Local housing experts, government officials, community leaders, advocates and stakeholders will participate in a panel discussion and open forum on the challenges of affordable housing in the NRV from 3 to 5 p.m. on Sunday, Sept.15 at Blacksburg United Methodist Church’s Whisner Hall (111 Church St.) in Blacksburg.
All are welcome. There is no charge to attend.
“Even with a decent income, an affordable home is hard to find in Montgomery County,” said Shelley Fortier, executive director, Habitat for Humanity of the New River Valley. “The average sales price of a home in Blacksburg is now more than $350,000. We live in the fastest growing community in southwest Virginia, where housing costs have outpaced wages and increases in student populations have decreased availability. A boom like this attracts investors and creates jobs, but it doesn’t necessarily provide places to live.”

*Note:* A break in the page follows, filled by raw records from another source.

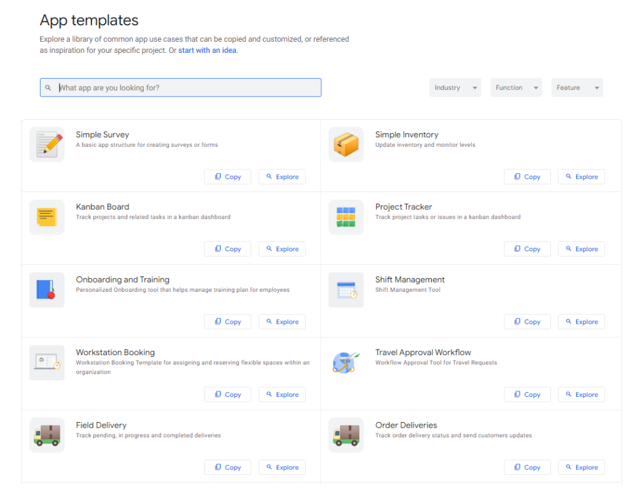Click the start with an idea link
The height and width of the screenshot is (489, 629).
pos(207,50)
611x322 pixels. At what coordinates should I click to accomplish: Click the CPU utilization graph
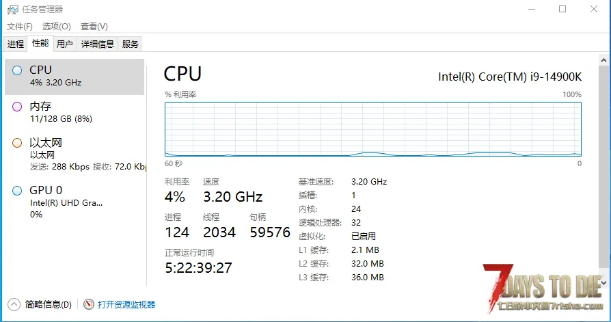(x=373, y=129)
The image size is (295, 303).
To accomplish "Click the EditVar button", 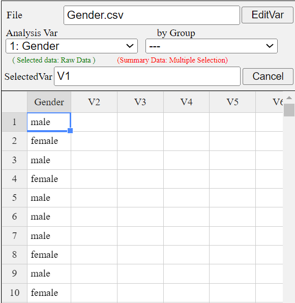I will 268,15.
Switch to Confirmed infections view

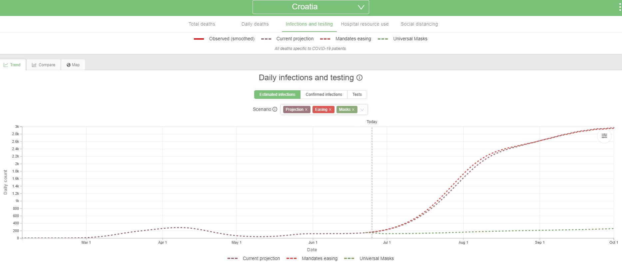[x=323, y=95]
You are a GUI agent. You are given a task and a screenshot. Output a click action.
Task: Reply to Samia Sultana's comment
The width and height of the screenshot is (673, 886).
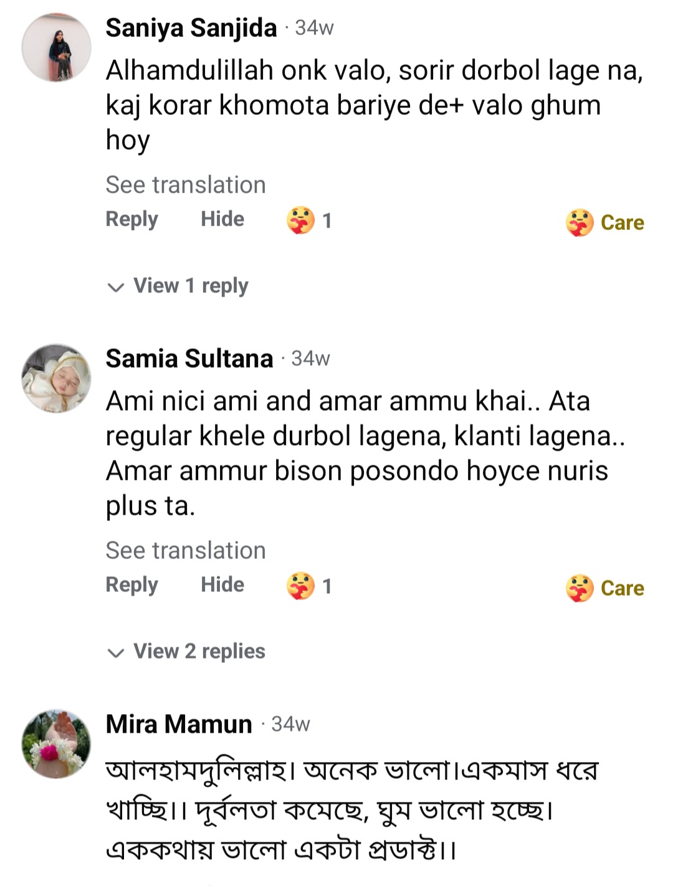[x=131, y=585]
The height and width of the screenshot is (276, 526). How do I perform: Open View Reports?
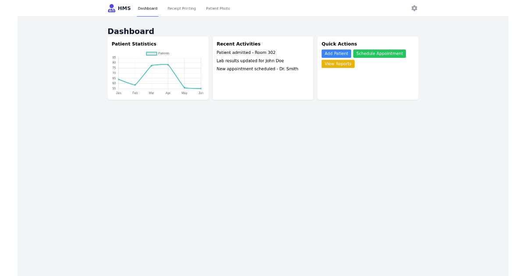pyautogui.click(x=338, y=64)

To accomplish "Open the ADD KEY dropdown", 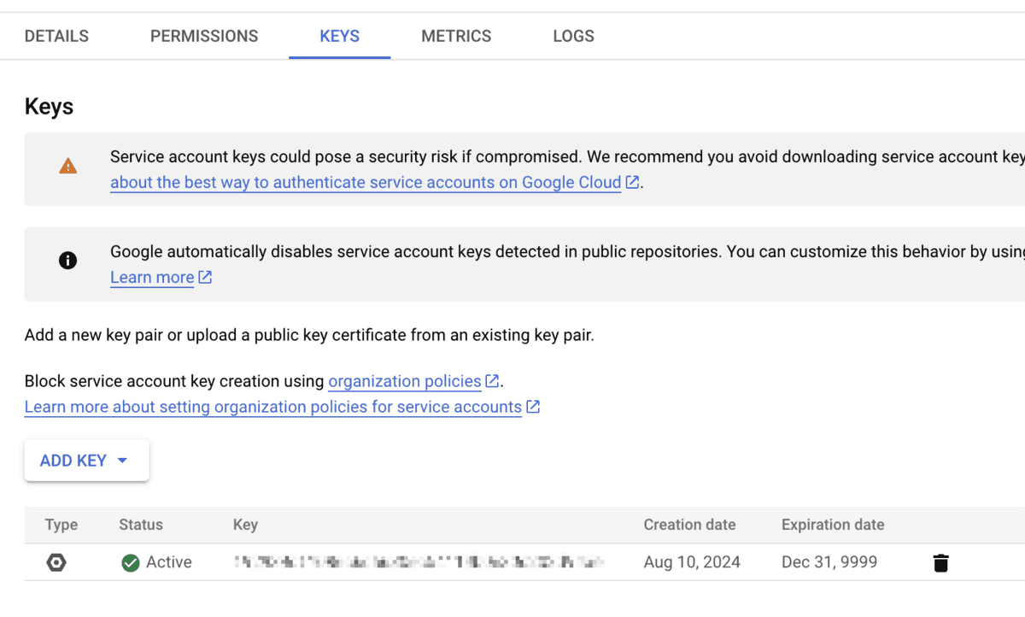I will [86, 461].
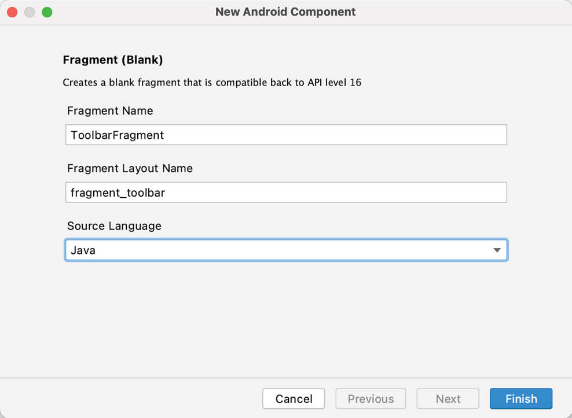572x418 pixels.
Task: Click the Source Language label
Action: [x=114, y=226]
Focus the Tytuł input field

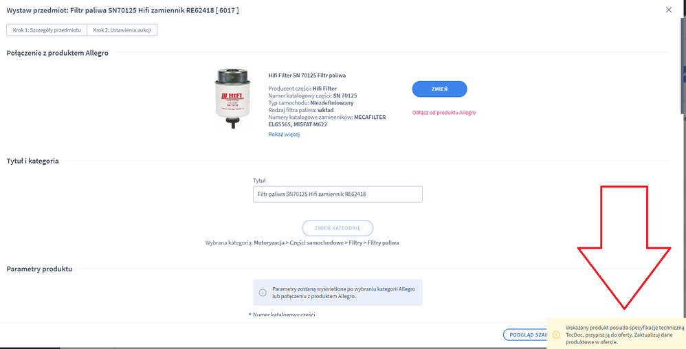pyautogui.click(x=338, y=194)
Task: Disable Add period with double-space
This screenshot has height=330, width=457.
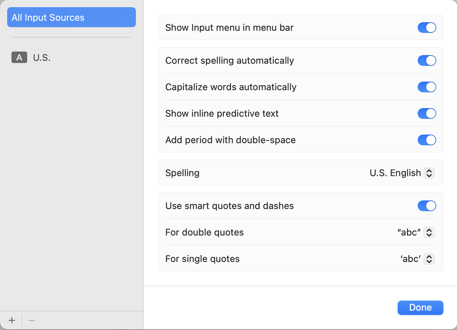Action: coord(427,140)
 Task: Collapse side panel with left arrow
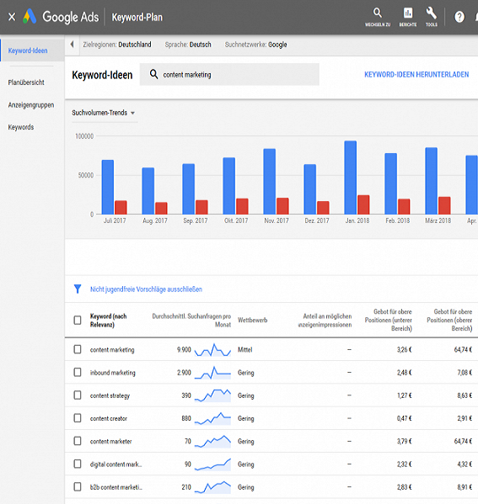(73, 45)
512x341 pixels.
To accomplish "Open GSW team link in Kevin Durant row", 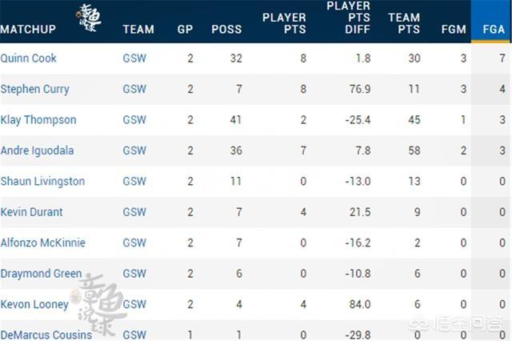I will click(134, 212).
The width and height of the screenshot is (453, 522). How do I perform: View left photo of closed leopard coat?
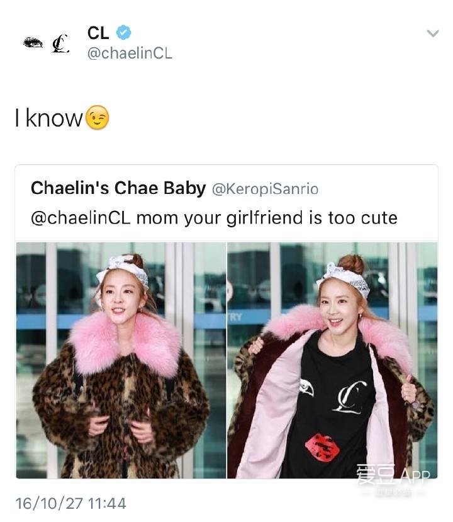click(x=121, y=361)
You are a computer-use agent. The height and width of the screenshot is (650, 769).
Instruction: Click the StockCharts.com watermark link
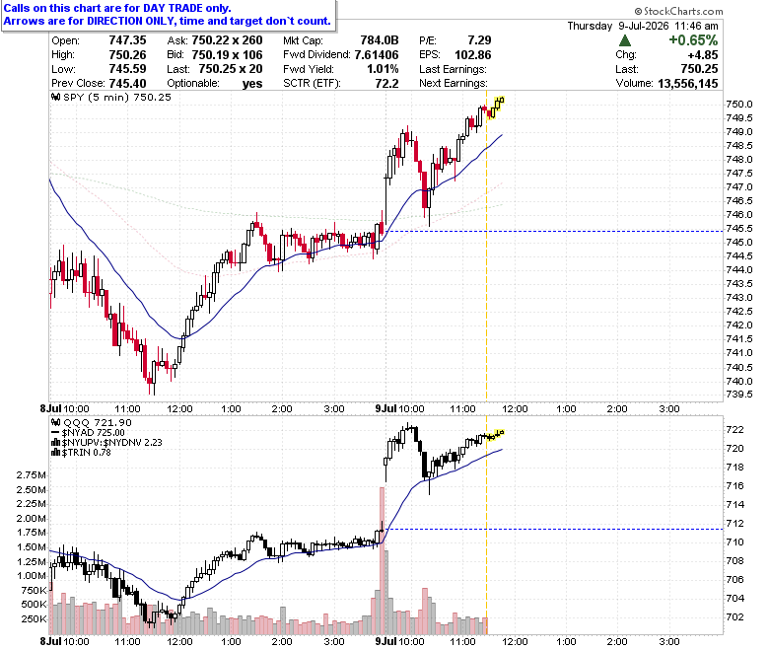point(678,11)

“We know that stable communities, where people can live, work and educate in the same community, lead to stable economies,” Fortier continued. “In the New River Valley, affordable housing is a particular concern and challenge for students, young professionals, first-time homebuyers, the aging and even middle-income households. Half of the employees at Virginia Tech, based on their income, would qualify for a Habitat house. We need affordable, safe and livable homes, and enough of them.”

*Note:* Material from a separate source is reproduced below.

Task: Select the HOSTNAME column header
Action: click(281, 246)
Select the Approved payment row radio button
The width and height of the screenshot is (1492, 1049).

The forum’s panel discussion will feature Matt Hanratty (Town of Blacksburg), Andrew Warren (Town of Christiansburg), Jennifer Wilsie (The Regional Commission), Jake Powell (Community Housing Partners), Shelley Fortier (Habitat for Humanity), Brett Rader (Housing Connections), Ferne Moschella (Warm Hearth Village) and Tom Sherman (former member, Blacksburg Town Council).
The discussion will involve the state of – and challenges with – local affordable housing, including aging-in-place, home-ownership opportunities, quality of life, neighborhood stabilization and the ability to live, work and learn in the same community.

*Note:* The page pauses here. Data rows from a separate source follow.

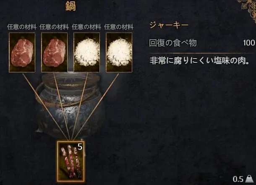
Task: Click the recovery value 100
Action: pyautogui.click(x=249, y=43)
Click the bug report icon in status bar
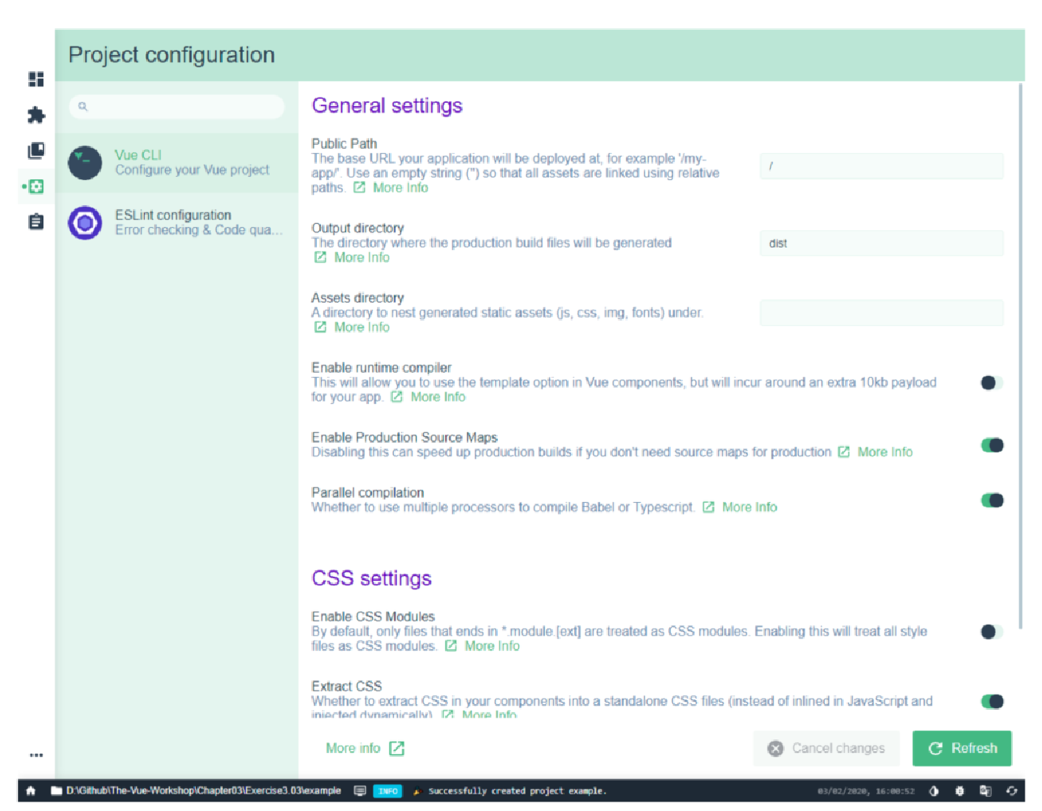Screen dimensions: 1042x811 tap(959, 791)
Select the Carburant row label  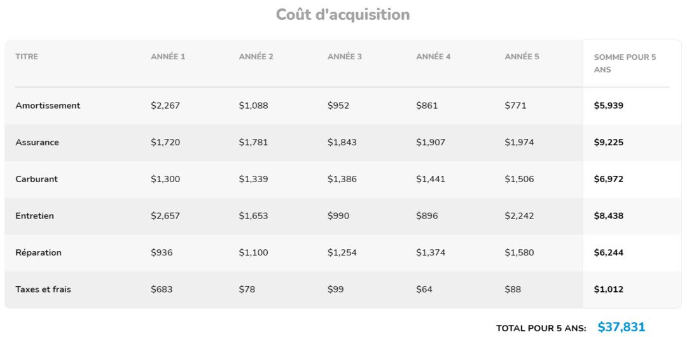point(36,179)
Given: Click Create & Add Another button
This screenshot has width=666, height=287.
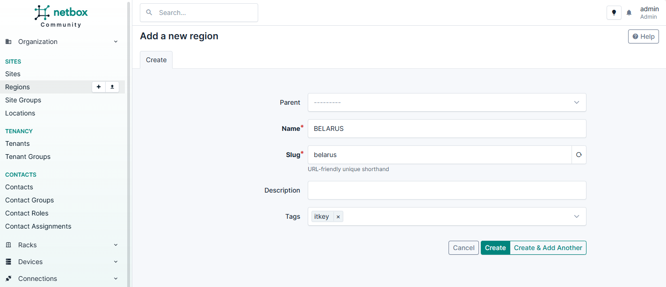Looking at the screenshot, I should pyautogui.click(x=548, y=248).
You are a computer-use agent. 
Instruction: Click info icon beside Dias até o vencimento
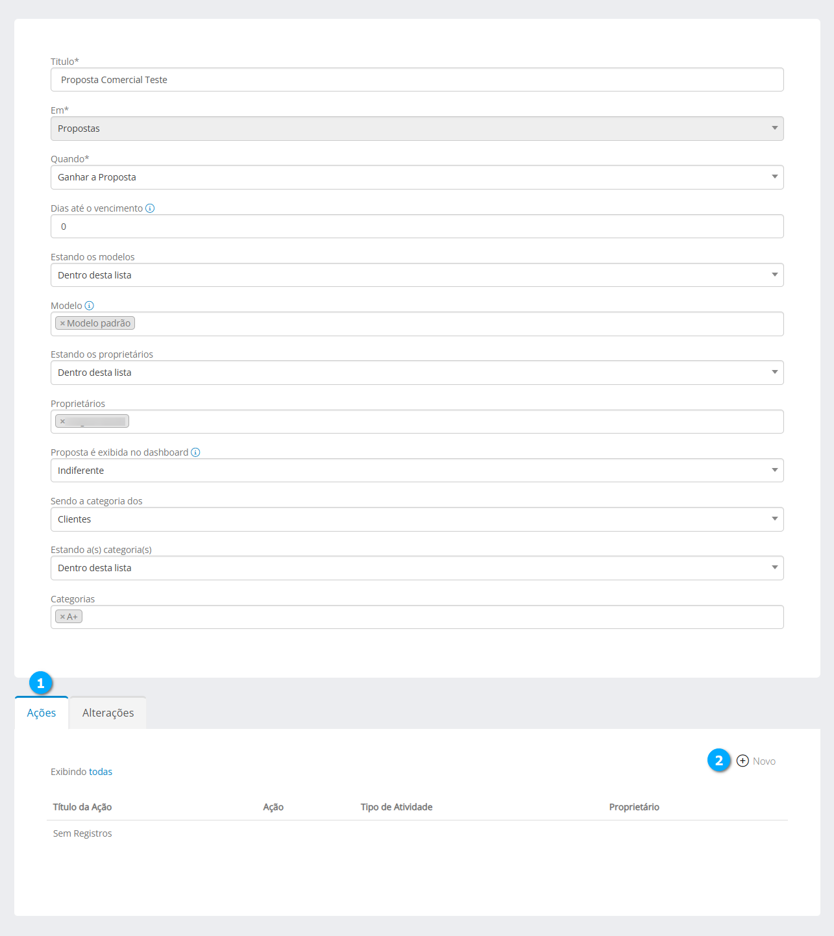click(150, 208)
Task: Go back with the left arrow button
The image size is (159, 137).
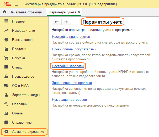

“It’s a big deal, housing, and this forum is an opportunity to address accessibility, affordability, quantity and quality,” said Fortier. “Let’s make a plan and do something together.”
Habitat for Humanity of the New River Valley serves Montgomery, Giles, Floyd and Pulaski counties and Radford City. It is part of a global, nonprofit housing organization operated on Christian principles that seeks to put God’s love into action by eliminating substandard housing locally and worldwide through constructing, rehabilitating and preserving homes; by advocating for fair and just housing policies; and by providing training and access to resources to help families improve their shelter conditions. Habitat for Humanity was founded on the conviction that every man, woman and child should have a simple, durable place to live in dignity and safety, and that decent shelter in decent communities should be a matter of conscience and action for all.
All are welcome to help with the work, regardless of race, religion, age, gender, political views or any of the other distinctions that too often divide people.
Habitat welcomes volunteers and supporters from all backgrounds and serves people in need regardless of race or religion. As a matter of policy, Habitat for Humanity International and its affiliated organizations do not proselytize; Habitat does not offer assistance on the expressed or implied condition that people must either adhere to or convert to a particular faith, or listen and respond to messaging designed to induce conversion to a particular faith.